Por medio de un cuidadoso interrogatorio le sacó información sobre el arma de fuego. Era de su marido.
Adam Barnard la guardaba en una caja de seguridad en la habitación. Llevaba la llave con él, probablemente temeroso de que su esposa hiciera algo estúpido con ella en su estado alcoholizado. Alexandra decía que no tenía ni idea de cómo había acabado la pistola a su lado en el suelo. Tal vez le hubiera disparado, dijo; tenía bastantes razones, bastante rabia y autocompasión y odio. Había habido veces en que le había deseado la muerte, pero su verdadera fantasía era suicidarse y luego observarlo. Verlo llegar a casa a las seis y media, subir la escalera y encontrársela muerta. Contemplar cómo se arrodillaba junto a su cuerpo y suplicaba perdón, lloroso y destrozado. Pero, comentó con ironía, aquellas dos partes jamás cuajarían. No puedes ver nada cuando estás muerto.

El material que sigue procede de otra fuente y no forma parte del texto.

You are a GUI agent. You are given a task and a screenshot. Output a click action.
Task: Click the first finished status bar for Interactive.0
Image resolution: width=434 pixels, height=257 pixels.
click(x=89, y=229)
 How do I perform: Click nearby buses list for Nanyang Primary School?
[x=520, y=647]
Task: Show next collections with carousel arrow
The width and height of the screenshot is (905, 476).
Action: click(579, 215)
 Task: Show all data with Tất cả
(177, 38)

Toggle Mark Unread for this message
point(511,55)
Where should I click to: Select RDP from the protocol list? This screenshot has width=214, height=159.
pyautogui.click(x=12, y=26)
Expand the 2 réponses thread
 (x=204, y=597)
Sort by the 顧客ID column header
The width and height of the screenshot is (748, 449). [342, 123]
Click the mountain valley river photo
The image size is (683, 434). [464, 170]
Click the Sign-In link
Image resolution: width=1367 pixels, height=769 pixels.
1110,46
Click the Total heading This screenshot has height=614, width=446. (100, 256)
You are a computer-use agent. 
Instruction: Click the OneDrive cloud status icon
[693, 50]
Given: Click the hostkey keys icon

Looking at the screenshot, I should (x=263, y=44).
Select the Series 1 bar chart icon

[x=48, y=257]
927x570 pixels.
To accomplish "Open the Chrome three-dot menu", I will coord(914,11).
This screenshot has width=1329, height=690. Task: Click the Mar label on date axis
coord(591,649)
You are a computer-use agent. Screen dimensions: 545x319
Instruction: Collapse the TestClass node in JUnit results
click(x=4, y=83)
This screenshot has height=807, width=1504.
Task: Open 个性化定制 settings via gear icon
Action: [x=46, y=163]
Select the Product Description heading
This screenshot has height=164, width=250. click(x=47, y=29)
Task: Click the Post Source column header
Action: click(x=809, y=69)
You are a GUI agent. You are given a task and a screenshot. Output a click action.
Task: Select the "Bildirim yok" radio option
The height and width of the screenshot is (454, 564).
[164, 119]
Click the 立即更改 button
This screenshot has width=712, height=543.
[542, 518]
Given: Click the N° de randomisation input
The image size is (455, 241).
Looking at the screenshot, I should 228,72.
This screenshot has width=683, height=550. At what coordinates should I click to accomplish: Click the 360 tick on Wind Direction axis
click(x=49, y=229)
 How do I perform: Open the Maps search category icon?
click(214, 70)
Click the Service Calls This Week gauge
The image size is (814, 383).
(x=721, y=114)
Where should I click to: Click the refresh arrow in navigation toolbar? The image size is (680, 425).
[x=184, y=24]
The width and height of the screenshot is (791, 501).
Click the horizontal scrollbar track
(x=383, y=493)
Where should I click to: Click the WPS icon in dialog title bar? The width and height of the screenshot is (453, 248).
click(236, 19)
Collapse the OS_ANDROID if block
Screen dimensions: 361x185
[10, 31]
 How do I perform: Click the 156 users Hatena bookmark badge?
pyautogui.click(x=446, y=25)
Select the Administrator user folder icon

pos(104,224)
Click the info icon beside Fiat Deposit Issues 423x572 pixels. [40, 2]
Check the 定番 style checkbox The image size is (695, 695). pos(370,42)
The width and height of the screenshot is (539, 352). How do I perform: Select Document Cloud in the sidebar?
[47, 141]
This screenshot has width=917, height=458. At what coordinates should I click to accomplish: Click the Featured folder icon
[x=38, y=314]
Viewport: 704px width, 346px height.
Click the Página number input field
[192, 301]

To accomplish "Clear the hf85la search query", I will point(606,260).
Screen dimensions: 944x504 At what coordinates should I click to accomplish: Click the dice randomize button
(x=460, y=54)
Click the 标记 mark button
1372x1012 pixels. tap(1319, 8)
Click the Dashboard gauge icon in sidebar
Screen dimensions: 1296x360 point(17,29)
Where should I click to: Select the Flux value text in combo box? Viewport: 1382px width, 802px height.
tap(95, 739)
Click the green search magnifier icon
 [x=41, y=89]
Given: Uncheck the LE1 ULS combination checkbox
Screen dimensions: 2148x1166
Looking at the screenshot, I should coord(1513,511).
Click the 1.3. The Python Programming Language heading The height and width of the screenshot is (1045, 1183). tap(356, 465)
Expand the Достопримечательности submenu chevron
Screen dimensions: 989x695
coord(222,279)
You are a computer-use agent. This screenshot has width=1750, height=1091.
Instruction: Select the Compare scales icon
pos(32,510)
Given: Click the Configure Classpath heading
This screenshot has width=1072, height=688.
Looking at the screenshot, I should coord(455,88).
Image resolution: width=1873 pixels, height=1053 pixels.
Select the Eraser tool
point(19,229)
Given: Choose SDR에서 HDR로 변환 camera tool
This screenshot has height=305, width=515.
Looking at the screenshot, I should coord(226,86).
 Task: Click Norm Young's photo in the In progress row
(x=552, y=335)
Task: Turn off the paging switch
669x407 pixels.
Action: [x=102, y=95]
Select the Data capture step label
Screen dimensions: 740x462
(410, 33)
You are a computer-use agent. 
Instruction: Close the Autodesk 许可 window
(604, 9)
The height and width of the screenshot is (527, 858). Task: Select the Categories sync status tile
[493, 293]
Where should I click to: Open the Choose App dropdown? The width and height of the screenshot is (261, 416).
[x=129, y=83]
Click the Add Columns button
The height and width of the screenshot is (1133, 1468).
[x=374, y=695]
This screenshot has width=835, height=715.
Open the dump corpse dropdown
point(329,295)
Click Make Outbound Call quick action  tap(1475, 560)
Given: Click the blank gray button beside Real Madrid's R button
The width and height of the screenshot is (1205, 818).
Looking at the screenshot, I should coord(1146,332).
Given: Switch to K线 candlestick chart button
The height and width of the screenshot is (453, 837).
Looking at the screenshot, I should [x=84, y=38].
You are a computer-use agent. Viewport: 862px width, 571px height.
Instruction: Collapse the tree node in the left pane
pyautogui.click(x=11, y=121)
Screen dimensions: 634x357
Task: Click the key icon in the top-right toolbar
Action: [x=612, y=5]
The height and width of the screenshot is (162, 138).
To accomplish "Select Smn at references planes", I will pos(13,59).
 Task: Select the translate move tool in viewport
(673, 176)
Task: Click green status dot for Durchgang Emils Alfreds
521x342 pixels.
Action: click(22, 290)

Luego se limitó a continuar allí sentada. Al final, Griessel susurró: «Soetwater», pero ella no reaccionó. Se escondió detrás de su pelo durante una eternidad hasta que le tendió el vaso con lentitud al inspector y él supo que tendría que servirle otra copa si quería oír la historia completa.